* EXTRATO DO DOCUMENTO:
▬▬▬▬▬▬
Peter ‘Joli’ Wilson é um fotógrafo australiano que viu a Nazaré, pela primeira vez, em 1989, muito antes de ser um lugar no mapa das ondas gigantes. Na quinta-feira passada estava no alto do penhasco da Praia do Norte, onde viu Márcio Freire a surfar a onda que lhe provocou a morte. À Tribuna Expresso, conta como foi testemunhar a primeira tragédia deste tipo nas ondas gigantes da Nazaré
Peter 'Joli' Wilson

Pausada, a demorar o seu tempo e melódica, a voz de Peter ‘Joli’ Wilson é enganadora sem um mililitro de malícia. Quiçá por já ter perdido a conta aos sóis vividos a fechar um olho para o outro olhar através de uma câmara, fala com inesperada serenidade para quem, há dias, testemunhou uma tragédia. O australiano estava no alto do penhasco que se precipita sobre a Praia do Norte, na Nazaré, um titã rochoso a impor-se contra a chegada de gigantes aquáticos, quando Márcio Freire se pôs de pé no que lhe pareceu ser, “provavelmente, uma das maiores ondas dessa tarde”.

Peter recorda a interpretação que então lhe veio. Momentaneamente, ele há muito que está programado a pensar na perspetiva de lentes, diafragmas e obturadores, portanto a sua descrição partiu da sonolência da luz quando o brasileiro desceu a tal onda. “Estava muito bonita, já começava a ganhar aquele tom dourado. Não era uma onda zangada, era bonita de se ver”, retrata, ao telefone. O céu “estava limpo”, o cadente sol “brilhava”. E Márcio Freire foi engolido pelo lábio branco de uma mandíbula a fechar-se, “apanhado pela espuma no final da onda” enquanto a objetiva do australiano o acompanhava.

Ele viu e fotografou o esforço de Lucas Chumbo, outro brasileiro que pilotava um jet-ski, a socorrer e retirar o amigo do mar, rasgando-lhe o colete salva-vidas para urgentemente o tentar salvar com manobras de reanimação. Do momento em que Márcio Freire, de 47 anos, desapareceu na água branca, até os esforços socorristas pararem no areal, foi cerca de uma hora. “Quanto mais tempo passava, pensei que não haveria de ser um desfecho positivo”, lamenta Peter Wilson. Das 25 ou 30 pessoas que viu no mar nessa tarde em que “as ondas nem estavam muito grandes para a Nazaré”, apenas o brasileiro reconhecido pela proeza em enfrentar o indomável deixou lá a vida.

Foi a primeira pessoa a frenar-nos o espanto com um choque de realidade, uma enorme chapada de consciencialização do perigo que mantemos dormente com o nosso pasmo por façanhas corajosas, mas, assim como acelerar em corridas no alcatrão, escalar paredes sem corda ou saltar do topo de montanhas com pára-quedas, sempre existirá na Nazaré. Nos seus dias rabugentos e mal-humorados, a Praia do Norte não é lugar para humanos ganharem à natureza apesar de todas as vezes em que a enfrentam e fazem o possível, que é esquivarem-se dela com a adrenalina que só um vislumbre tão próximo do que pode ser o nosso fim dará.
▬▬▬▬▬▬
* EXCERTO DE ORIGEM:

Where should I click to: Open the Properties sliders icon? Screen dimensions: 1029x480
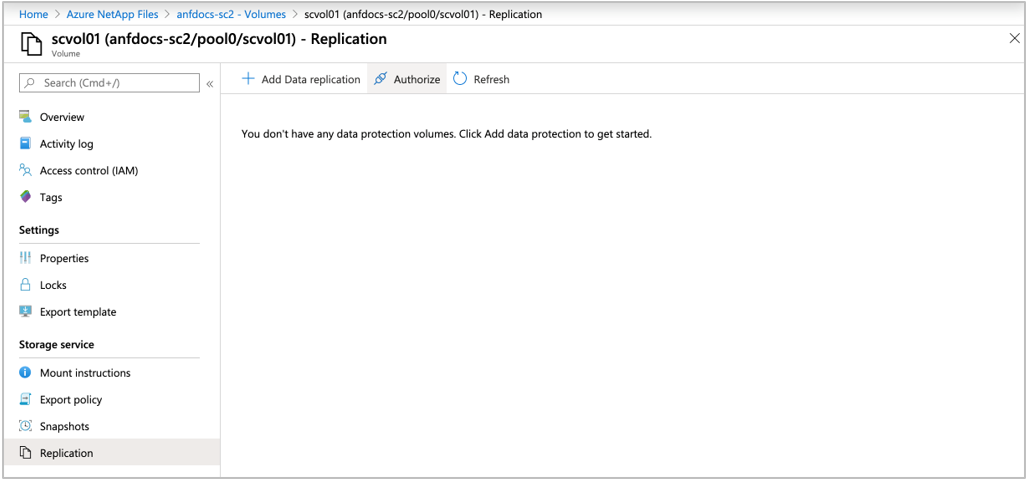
▬▬▬▬▬▬
* LISTA DE TAREFAS:
a - Atualize o texto sobre a tragédia na Nazaré, reescrevendo tudo desde "Foi a primeira" até "nosso fim dará." com "humanos" substituído por "pessoas".
b - Dê continuidade ao texto sobre a morte de Márcio Freire na Nazaré, começando logo após a sua última frase.

* TAREFAS RESOLVIDAS:
a -
Foi a primeira pessoa a frenar-nos o espanto com um choque de realidade, uma enorme chapada de consciencialização do perigo que mantemos dormente com o nosso pasmo por façanhas corajosas, mas, assim como acelerar em corridas no alcatrão, escalar paredes sem corda ou saltar do topo de montanhas com pára-quedas, sempre existirá na Nazaré. Nos seus dias rabugentos e mal-humorados, a Praia do Norte não é lugar para pessoas ganharem à natureza apesar de todas as vezes em que a enfrentam e fazem o possível, que é esquivarem-se dela com a adrenalina que só um vislumbre tão próximo do que pode ser o nosso fim dará.

b -
Peter ‘Joli’ Wilson viu a tragédia de Márcio Freire mostrar o que nenhum peregrino que povoa o cume do farol do Forte S. Miguel de Arcanjo, esse olho rochoso sobre a Praia do Norte, se desloca para ver quando chega mais um dia de enormes ondas a banharem-na. Mas, conversando com ele, depreende-se a razão para a alcunha do australiano que visitou a Nazaré, pela primeira vez, em 1989, ainda a internet era palavra sabida por poucos, quanto mais a fama daquele lugar por ter ondas monstruosas: “jolly” é alegre em inglês e o fotógrafo, confesso adorador de Portugal que só não fica por cá mais tempo por o visto ter a validade de 90 dias, foca-se de novo na luz que se pode ver após a tragédia.

Tenta relativizá-la, porque “número de surfistas que a cada dia entram no mar em todo o mundo, face ao número de fatalidades que resultam desse surf, dá uma percentagem muito, muito pequena”. Peter Wilson já fotografou em Jaws, Teahupo’o ou Cloudbreak, ondas nada tímidas em tamanho no Havai, Taiti e nas Ilhas Fiji onde surfistas também brincam com a vida. Ele aponta-lhes a lente desde o raiar dos anos 70, antes dos 90 criou a própria empresa de banco de imagens e passar-lhe os olhos é passear num histórico acervo do surf - desde as vestes à ‘hippie’ dos primeiros surfistas, a um Kelly Slater adolescente - que agora conta com uma galeria dedicada a Márcio Freire. Ao momento “muito pesado de testemunhar”.